Zwei verfeindete Clans ringen seit Jahrzehnten um die Vorherrschaft bei der »Krone«. Nun sorgt ein dritter Player für Angst und Schrecken am Boulevard.

Text: Georg Eckelsberger, Illustration: S. R. Ayers

Kronen Zeitung11.4.2019 

Selbst im organisierten Verbrechen gibt es Regeln. Die oberste Maxime der Mafia heißt Omertà – das Gesetz des Schweigens. Wer etwas über das Innenleben der Kronen Zeitung herauszufinden versucht, bekommt den Eindruck, dass die Omertà auch im Pressehaus in der Muthgasse 2 gilt.
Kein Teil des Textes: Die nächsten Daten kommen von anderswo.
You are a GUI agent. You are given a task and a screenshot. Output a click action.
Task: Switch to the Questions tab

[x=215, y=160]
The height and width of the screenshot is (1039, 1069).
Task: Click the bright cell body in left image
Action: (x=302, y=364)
Hier wird das Geld zwar auf legale Weise verdient, doch kaum jemand will darüber reden – zumindest nicht offiziell. Nur wenige sind bereit, sich unter Zusicherung der Anonymität zu treffen, am besten an einem nichtöffentlichen Ort. Selbst hartgesottene Krone-­Veteranen wie Kolumnist Michael Jeannée winken scheu ab: Für die deutsche Zeitung Bild am Sonntag flog er in jungen Jahren nach Uganda, um mit dem Despoten Idi Amin („Der Schlächter von Afrika“) zu parlieren. Bei seinen Attacken gegen Conchita Wurst oder ORF-Boss Alexander Wrabetz poltert Jeannée noch heute ohne Rücksicht auf Verluste. Die DOSSIER-Interviewanfrage quittiert er kleinlaut: „Da muss ich mit dem Chef reden.“ Dann: Funkstille.